An important aspect of Kano when viewing future plans is that your customers’ emotional responses to features change over time. Features that were once Delighters will become Basic Needs as customers get habituated to such functionality and your competitors match you in the market. When looking at the roadmap, I like to first check that Basic Needs are met at the minimal level to reap the large returns on removing customer dissatisfaction. Basic Needs are “check the box” features, so as long as you check the box you’re good, and there’s little benefit to putting extra effort into making the “box’s check” fancy. I try to keep the MVP philosophy in mind to get the most value for the minimal effort when working with Basic Needs, as I’d much rather focus on Delighters. Delighters deserve the focus for several reasons:

  • They age better – By building a Delighter today you can reap value from that feature for a while as it ages into a Basic Need. If you were to focus only on Basic Needs, your customers would lose interest in your functionality sooner as they age into Indifferent features. The longer lifecycle for Delighters gives you more time to focus on improving customer satisfaction even more.

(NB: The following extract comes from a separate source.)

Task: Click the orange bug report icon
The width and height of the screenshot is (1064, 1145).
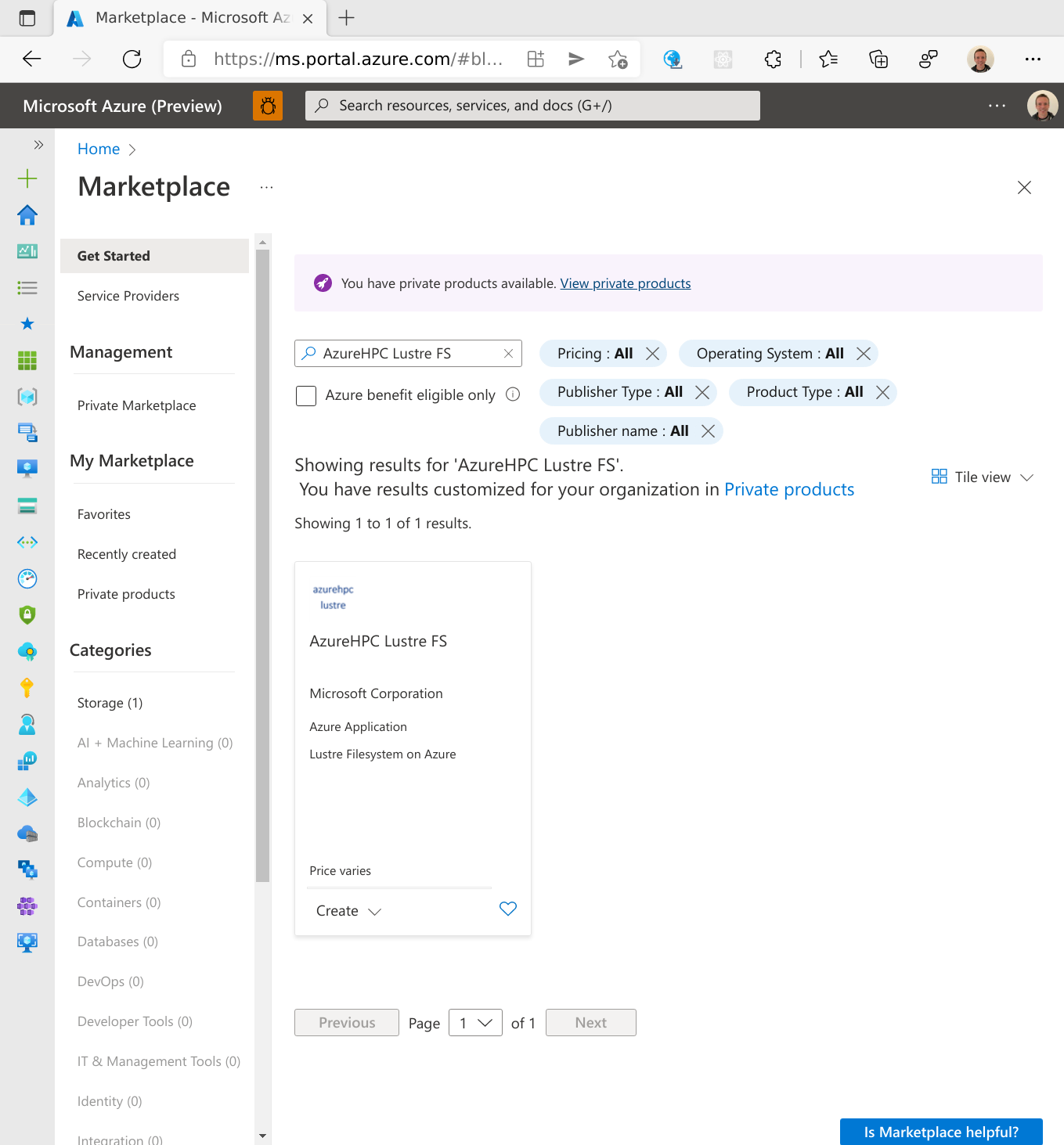Action: pyautogui.click(x=268, y=106)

  • Competitive Advantages – Delighters give jet fuel to your marketing and sales team as they are often competitive advantages that can be touted in demos and marketing materials.
  • Team Motivation – Delighters are often much more fun and enjoyable to create as they are innovative and rewarding to customers. They give your dev team a challenge and boost morale which in turn creates even more innovation.

Kano can thus be a crystal ball that predicts how your features will fare in the marketplace over time. By knowing your customer’s emotional response to your current and upcoming features, you can extrapolate how those features will age over time as the emotional responses change. Reviewing the product plans with a new PM will help them know what to be on the lookout for in customer discovery as well as where to look for Delighter opportunities when creating new features.